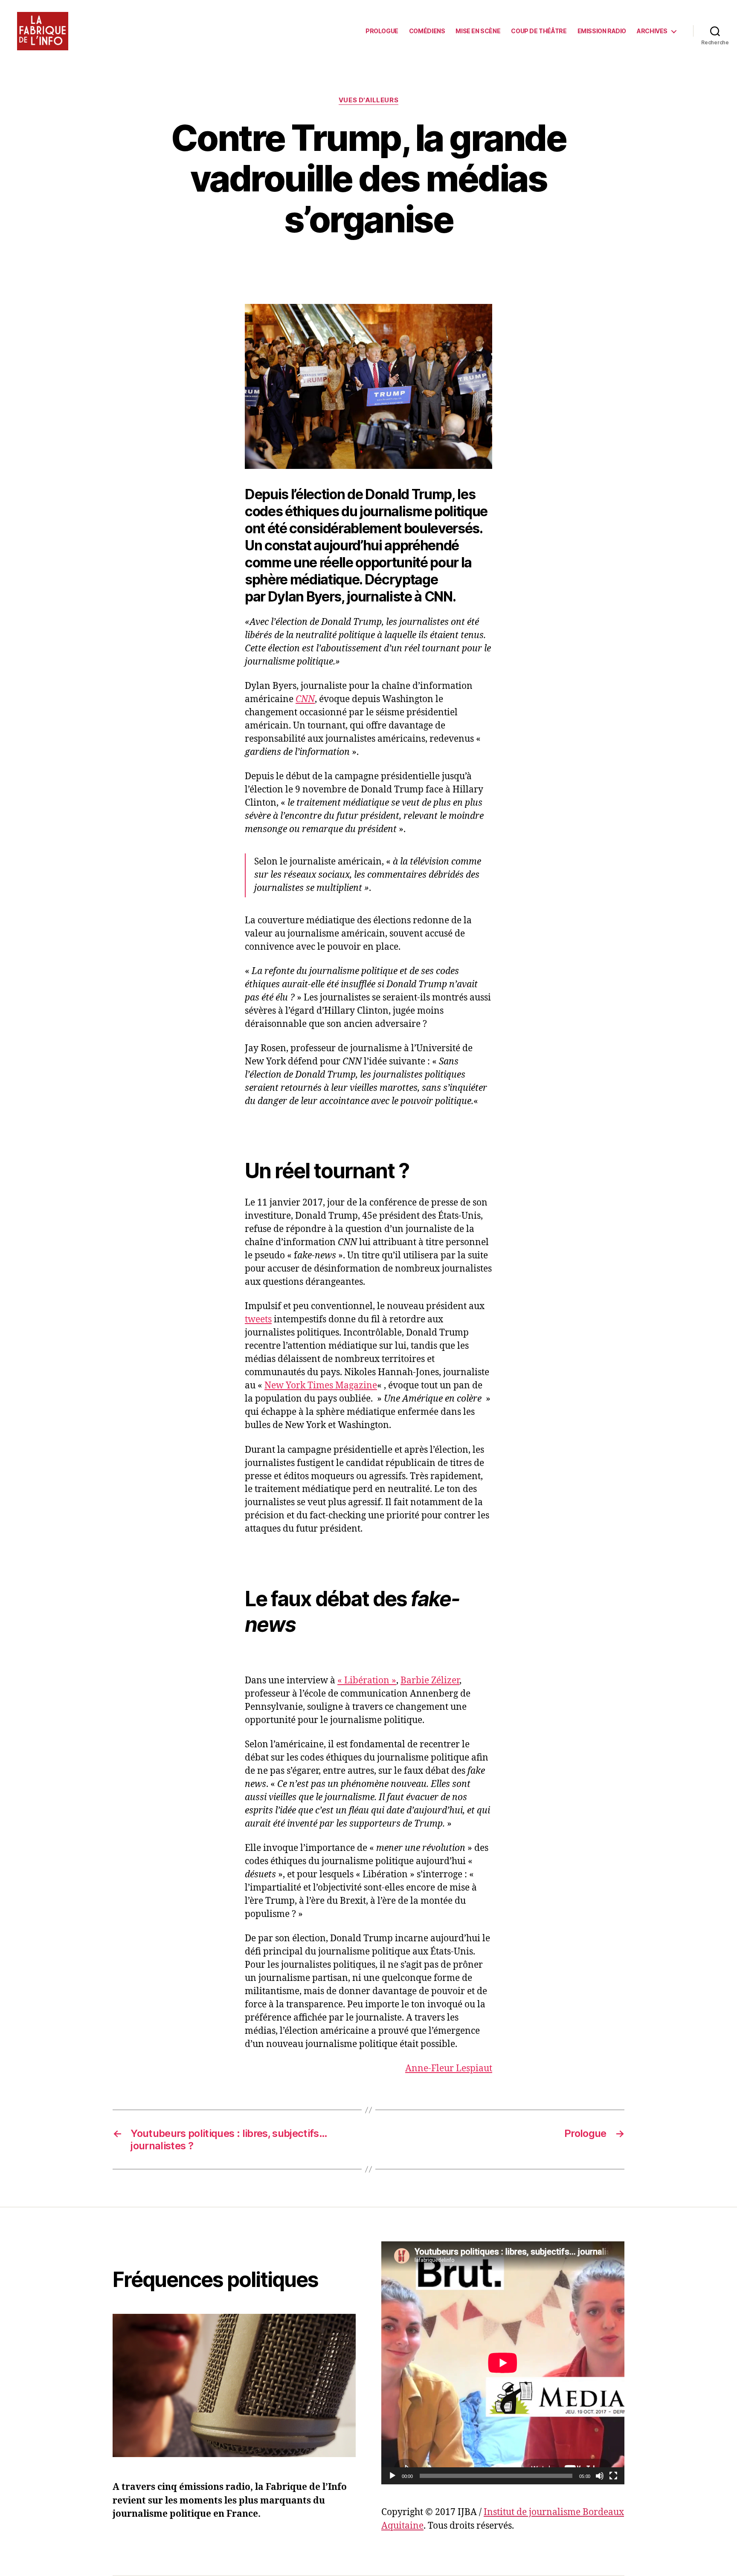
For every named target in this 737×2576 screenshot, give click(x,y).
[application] (502, 2362)
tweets (258, 1319)
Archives (652, 31)
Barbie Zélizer (429, 1680)
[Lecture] (392, 2476)
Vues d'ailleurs (368, 100)
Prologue (382, 31)
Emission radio (602, 31)
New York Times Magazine (320, 1385)
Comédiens (427, 31)
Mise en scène (478, 31)
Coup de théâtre (538, 31)
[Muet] (599, 2476)
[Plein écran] (613, 2476)
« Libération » (366, 1680)
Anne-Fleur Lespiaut (448, 2068)
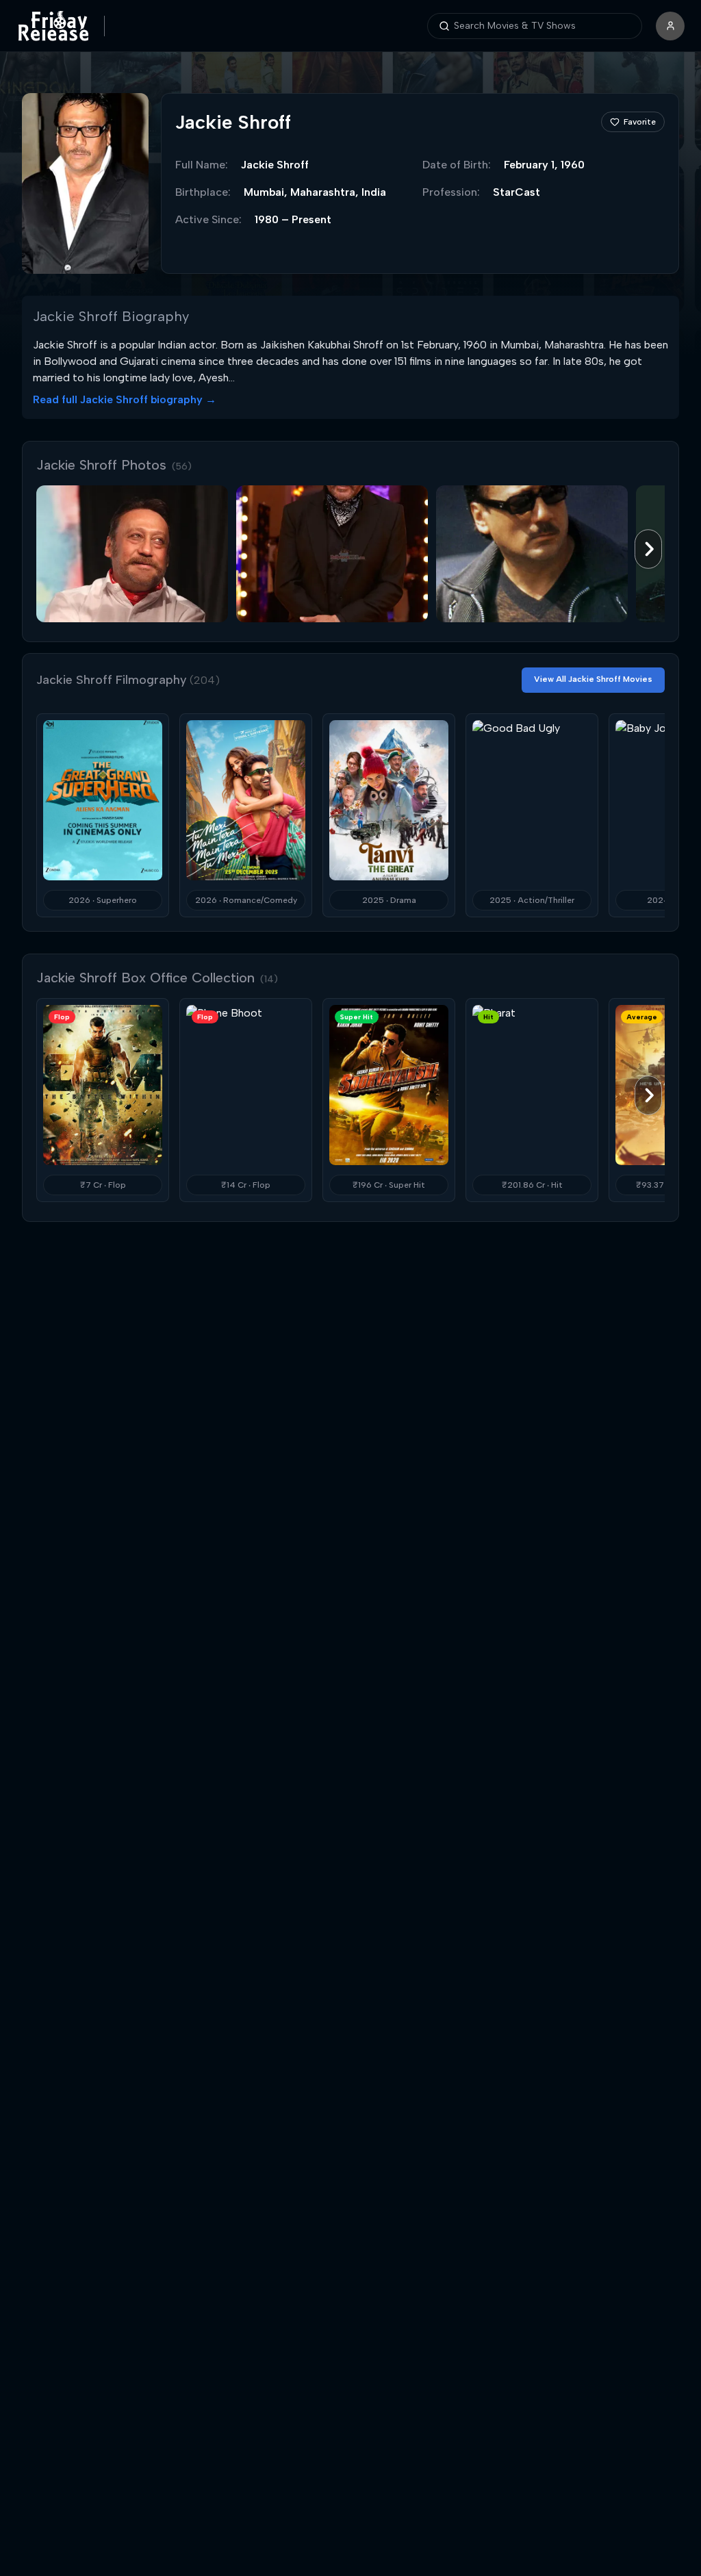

******************************

Your answer should consist solely of the lines from the line with "Coup de théâtre (538, 31)" to the final line of the listing, set down word for word, pictures omitted.

RESULT BELOW.
Coup de théâtre (538, 31)
[Muet] (599, 2476)
[Plein écran] (613, 2476)
« Libération » (366, 1680)
Anne-Fleur Lespiaut (448, 2068)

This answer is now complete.